This post is about several strange design decisions in RISC-V Vector Extension (RVV) that I've found during my study. And I'm trying to understand the rationale behind those decisions.
The first thought that came to my mind when I saw the fractional LMUL was "Why do we need fractional LMUL when the vector length is configurable?" But after some research on the ISA, I found that the fractional LMUL is actually a brilliant idea to reduce the register pressure in some cases.
To my understanding, the fractional LMUL is mainly designed for widening and
narrowing operations. The source and destination vector operands might have
different effective element width (EEW) and effective LMUL (EMUL) while
EEW/EMUL
is kept equal to SEW/LMUL
(so that the result VLMAX will not be
affected) Also, there are mixed-width instructions like vwsubu.wv
whose
operands have different EEWs and LMULs. If only LMUL>=1
is allowed, these
instructions will require more vector registers in order to satisfy the VLMAX
constraint. With fractional LMUL, the number of required vector registers can be
reduced.
The mask register layout is the most confusing part of RVV to me. Current spec
uses v0
as THE mask register, and only use the lowest part of v0
in a
bit granularity as mask. This is very different from SVE, which uses a separate
mask register file, and SSE/AVX2, which place the mask in the corresponding lane
of the vector register.
I skimmed through previous discussion on the mask design, and found that there
was an alternative approach for the mask register layout. The alternative
approach defines MLEN as the mask element width, with MLEN=SEW/LMUL
, so that
the mask elements can always be packed into a single vector register
(VLMAX=VLEN*LMUL/SEW=VLEN/MLEN
). And as long as the SEW/LMUL
ratio is not
changed, the mask mapping will remain the same. But if the ratio is changed, the
mask will no longer match the vector elements, additional compress/gather
instructions will be needed to convert the mask.

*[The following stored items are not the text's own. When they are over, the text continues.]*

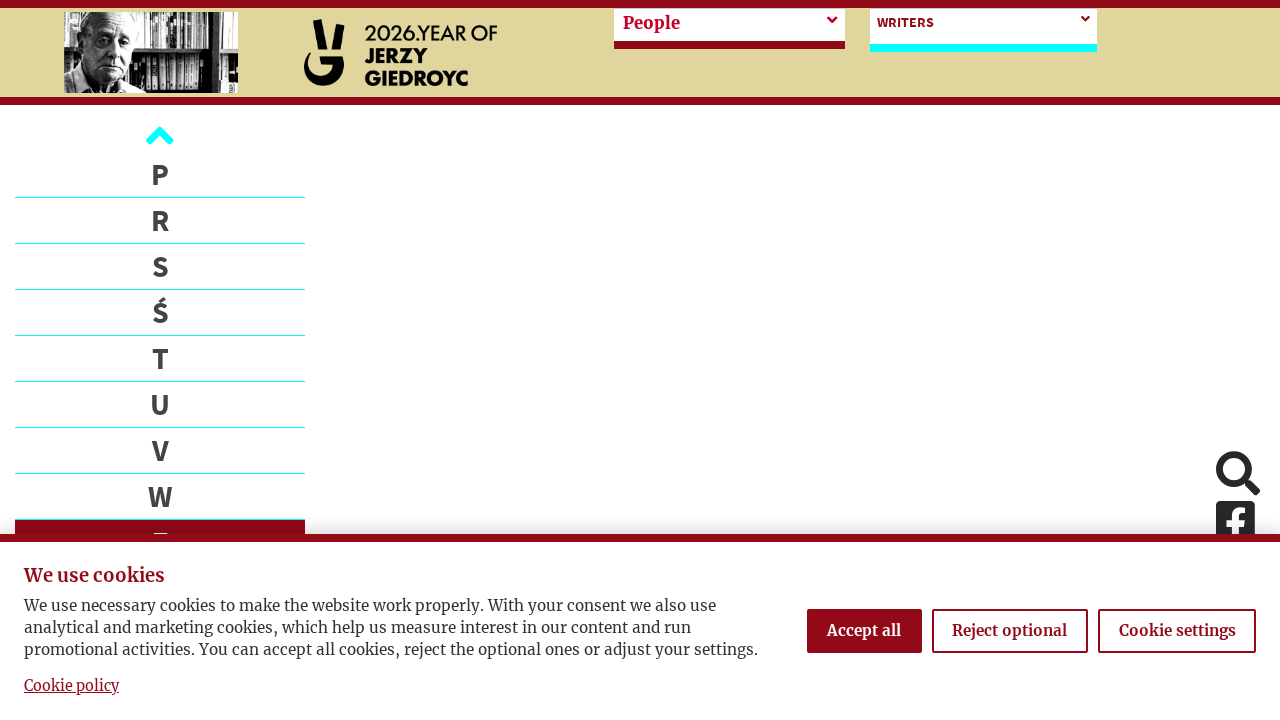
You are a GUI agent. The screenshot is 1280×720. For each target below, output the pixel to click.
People (651, 23)
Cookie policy (71, 686)
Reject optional (1009, 630)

And it is worth mentioning that when SEW=8
and LMUL=8
, all bits in v0
will
be used as mask, both in the current spec and the alternative approach. So when
it comes to the hardware design, the two approaches might not have significant
difference in terms of additional ports from the mask register. So what if we
use the same configuration for the mask register as the vector groups? Well,
then there will be a obvious problem for widening/narrowing instructions, even
if the ratio is kept the same.
Then how about using a separate mask register file? I do believe that is a good idea to separate the masks from the vector registers, but that also means the mask registers can hardly be used as vector registers, which might lead to a waste of hardware resources. And when it comes to tasks like bit vector manipulations, the current mask layout might be more efficient.
Additionally, there is a wiki page in the RISC-V Vector GitHub repo that lists the features deferred to future 64 bit instruction encoding. If the mask register can be any vector register, and more vector registers are added, the current mask layout might be more reasonable.
Fractional LMUL is a brilliant idea to reduce the register pressure in some circumstances. And the mask register layout in RVV is a trade-off between hardware efficiency and software friendliness. However, the current spec of RVV seems to be a compressed version of a full-featured vector extension, and some design decisions are very likely for backward compatibility.